Research

Below, you’ll find my writing organized by publication type and year.

Job Market Paper

"Personalized AI Alignment Revisited: the Fundamental Importance of User Diversity", by Enoch H. Kang, 2026

> This paper theoretically characterizes personalized AI alignment and discusses how this redefines user value in modern AI-driven platforms.

Working Papers
(Chronological order)

"Empirical risk minimization for Inverse RL and Dynamic Discrete Choice models" by Enoch H. Kang*, Hema Yoganarasimhan and Lalit Jain, 2025 (minor revision, Operations Research) (Github)

> This paper solves an open problem of scalably estimating a dynamic discrete choice model with provable guarantees using gradient-based methods.

Accepted in the main track, ACM Economics and Computation (EC) 2025,
Invited tutorial talk (with John Rust), Econometric Society Summer School in Dynamic Structural Econometrics 2025 (YouTube Link) (Slides)
The 2025 World Congress of the Econometric Society (ESWC 2025)
UBC econometric lunch seminar

"TextBO: Bayesian Optimization in Language Space for Eval-Efficient Self-Improving AI", by Enoch H. Kang* and Hema Yoganarasimhan, 2025 (major revision, Management Science) (Slides, Github, App, Demonstration for MBA class)

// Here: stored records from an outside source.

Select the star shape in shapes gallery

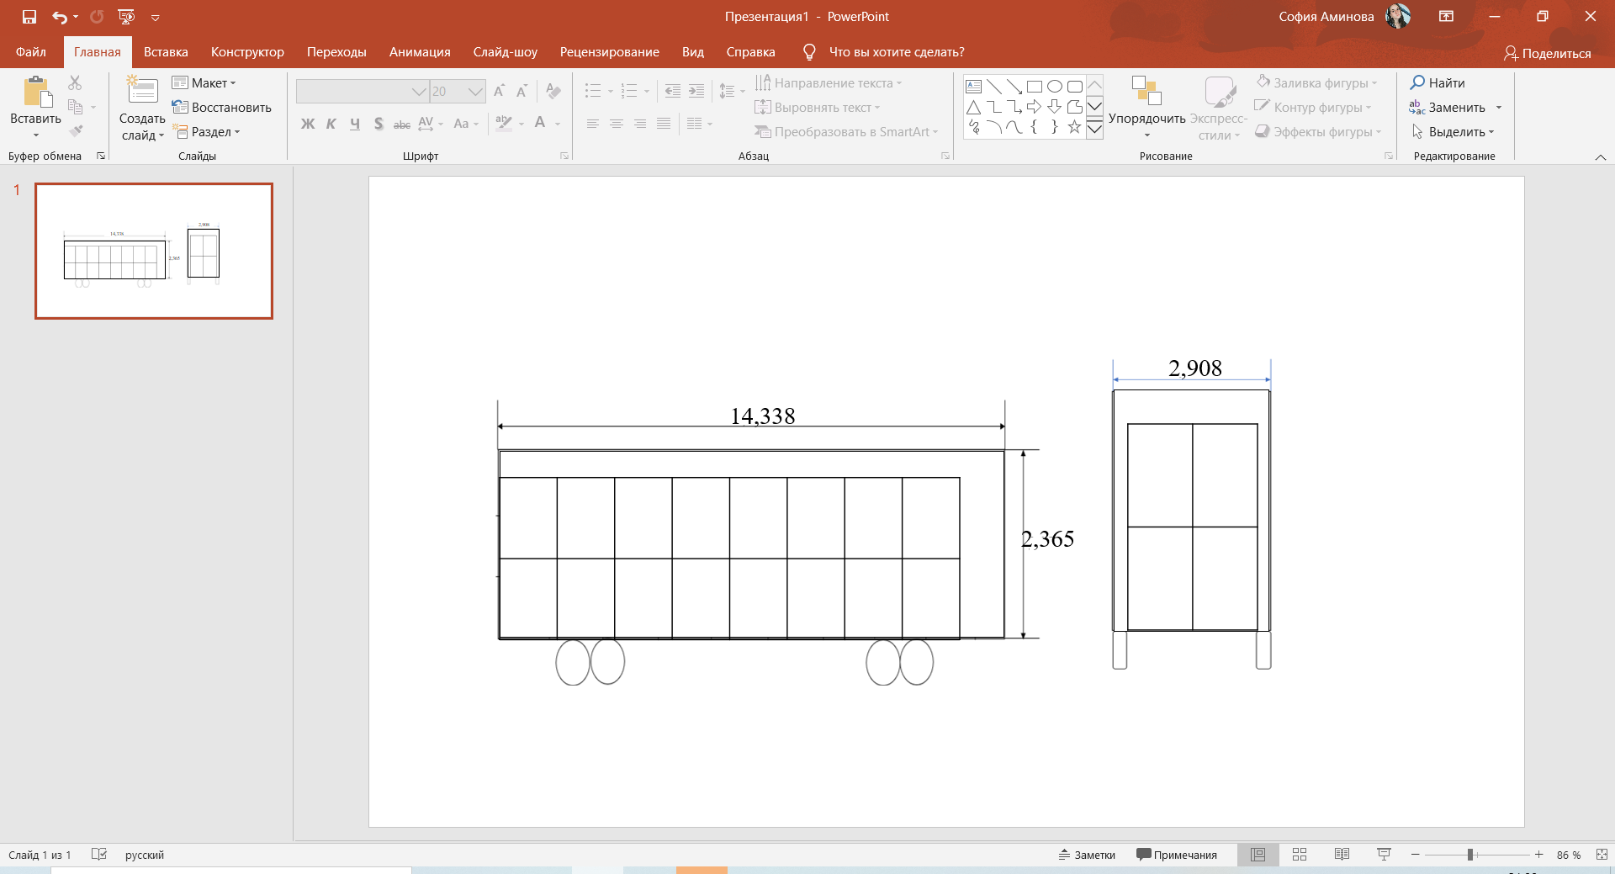tap(1074, 127)
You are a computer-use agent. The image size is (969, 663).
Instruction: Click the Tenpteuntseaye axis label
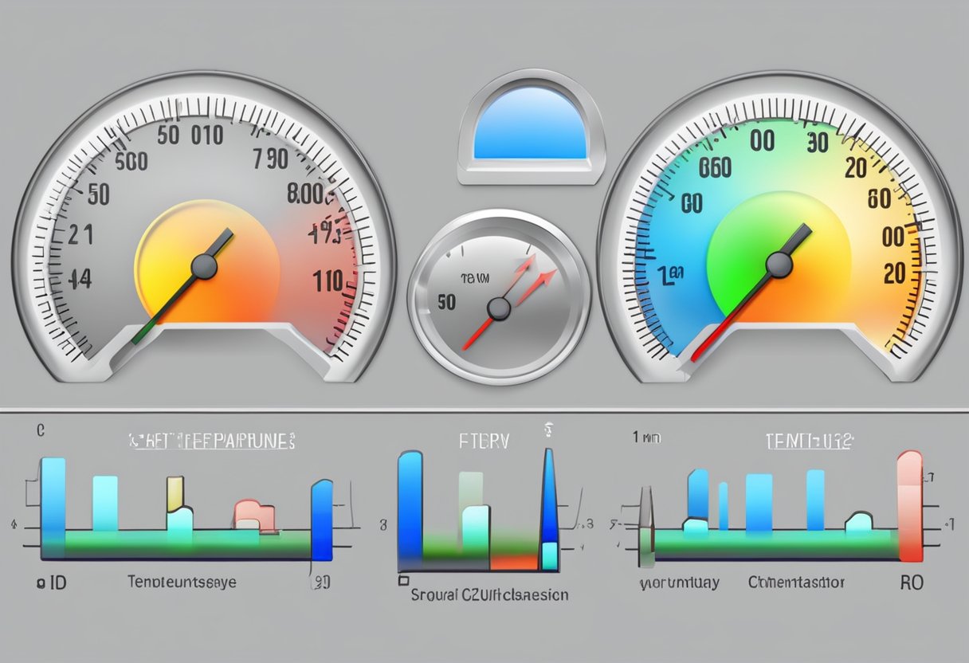tap(182, 583)
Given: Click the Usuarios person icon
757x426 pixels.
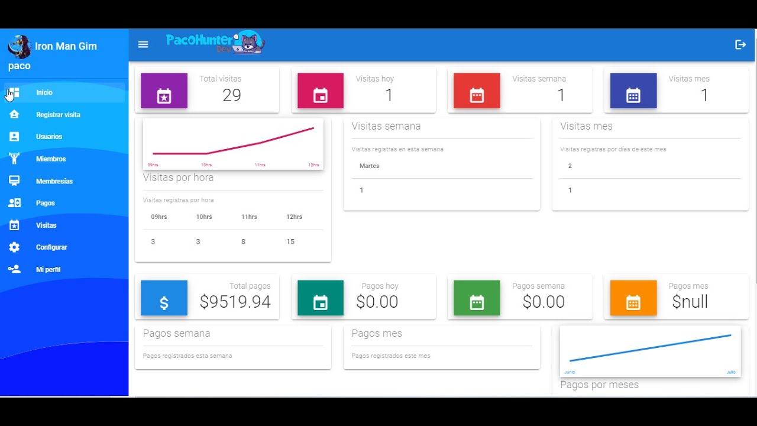Looking at the screenshot, I should 14,137.
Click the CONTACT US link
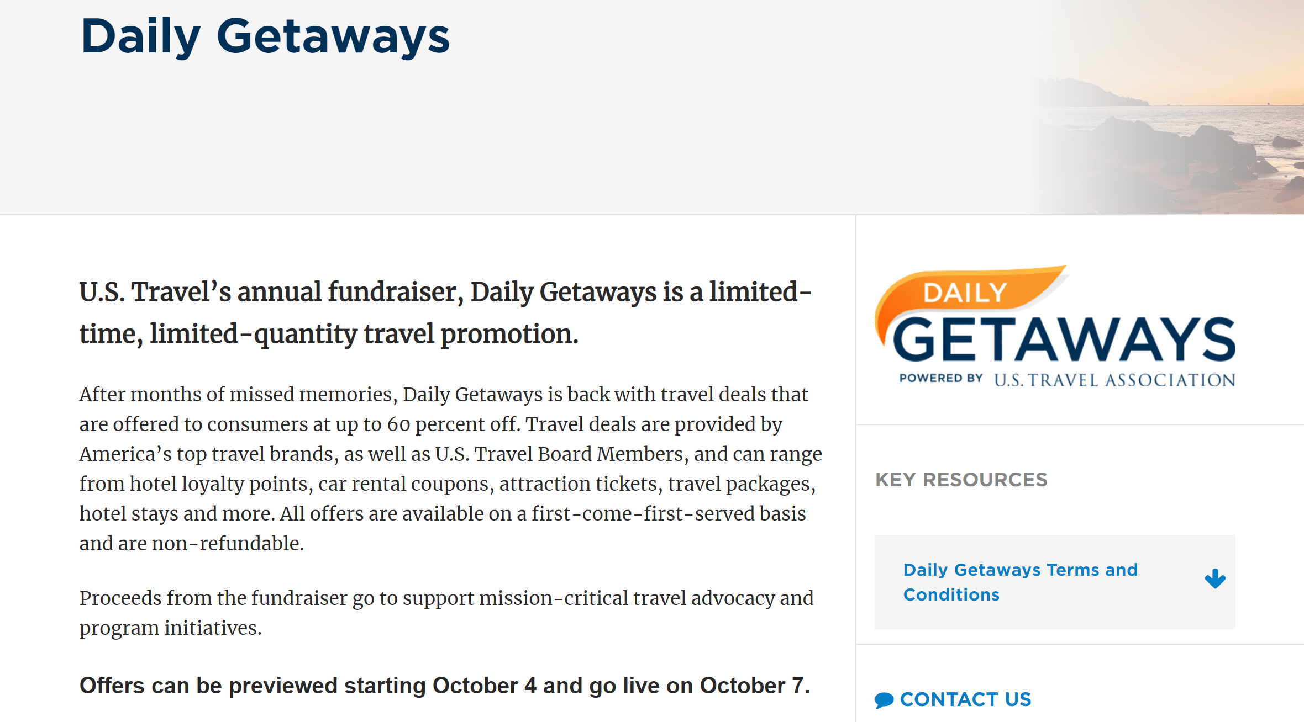Screen dimensions: 1304x722 pos(966,699)
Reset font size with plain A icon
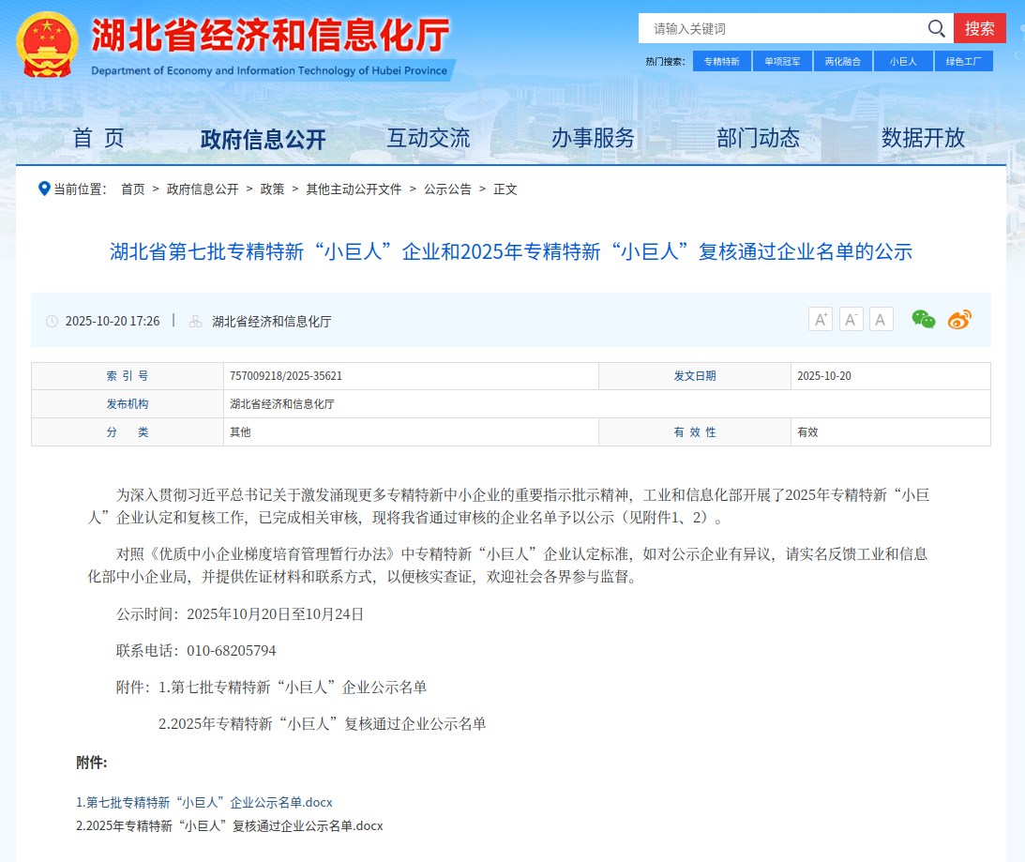 [881, 320]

> In social science, evaluation is expensive, as it involves humans. We propose eval-optimal self-improving AI and apply it for ad optimization.

Stanford AI & Marketing: New Methods and New Risks Conference
Columbia AI/ML conference
Frank M. Bass UTD-FORMS Conference
Symposium on Artificial Intelligence in Marketing
ICLR 2026 workshop (AI with Recursive Self-Improvement)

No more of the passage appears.